Investigate effects of learning rate, learning rate schedules

isaac091 commented 3 months ago

I've been observing that for models that take a large amount of steps to reach the early stopping criteria (~20k+ steps), increasing the learning rate significantly (5e-5 --> 2e-4) often cuts the number of steps needed in half, which in turn cuts the training time in half. For models that take less steps to begin with, an increased learning rate can also reduce the number of steps needed, but that is less often the case.
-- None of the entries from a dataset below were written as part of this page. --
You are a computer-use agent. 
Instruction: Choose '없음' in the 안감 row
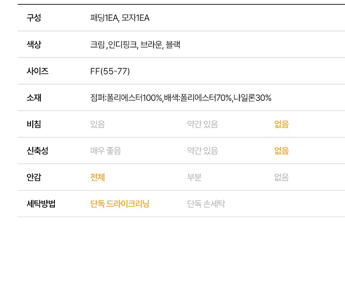[x=281, y=177]
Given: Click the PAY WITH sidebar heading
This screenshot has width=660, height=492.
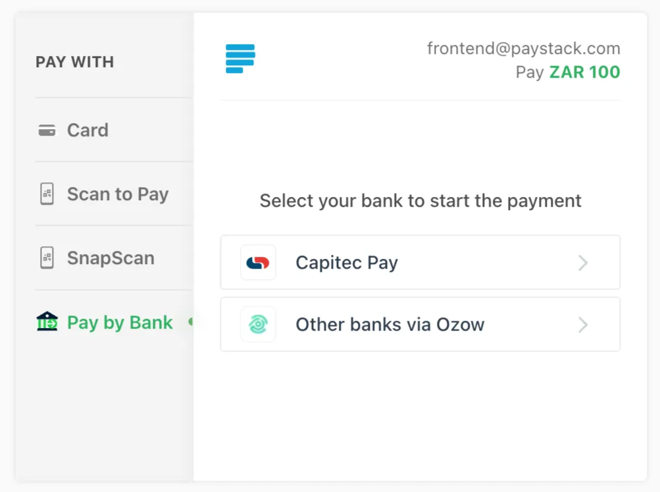Looking at the screenshot, I should pos(74,62).
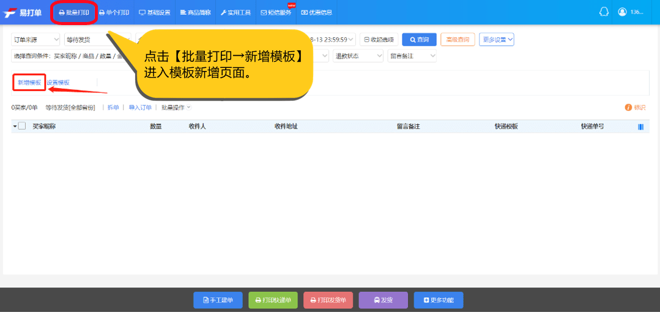Click the 打印快递单 green button
Screen dimensions: 660x312
coord(273,300)
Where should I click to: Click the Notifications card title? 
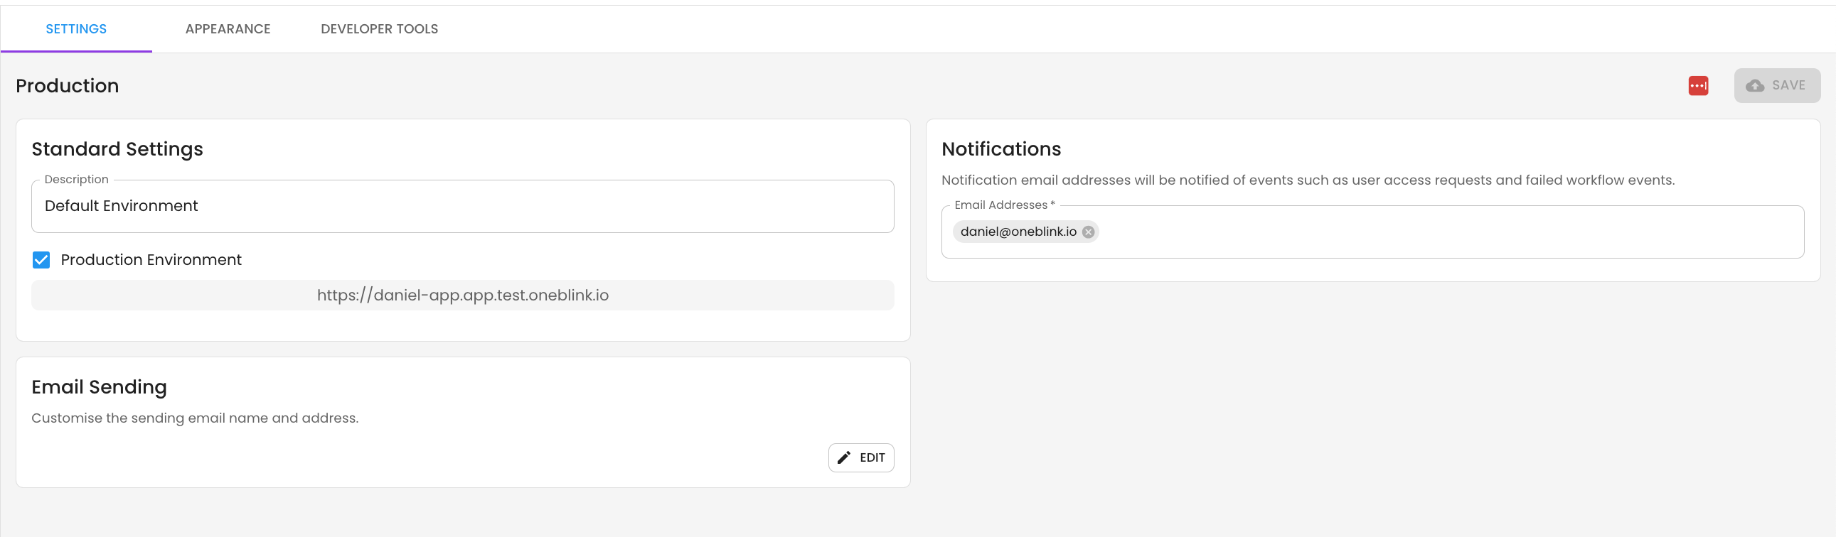[x=1001, y=149]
The score metrics do not seem to be significantly affected by the learning rate.

To do:

Use some hyperparameter optimization tool (ClearML, Weights and Biases?) to see if there is a learning rate that consistently reduces the training time for Scripture projects using NLLB
Experiment with different learning rate schedules

ddaspit commented 3 months ago

Is this true of fully fine-tuned models or just LoRA models?

isaac091 commented 3 months ago

I've noticed it for both, but I've run a lot more experiments with LoRA/other model reduction methods than without, so I will need to get some more data points before I'm more confident about the types of scenarios that benefit from a higher learning rate. This issue is meant to be focusing on fully fine-tuned models, since the default learning rate for LoRA models has already been updated to be higher.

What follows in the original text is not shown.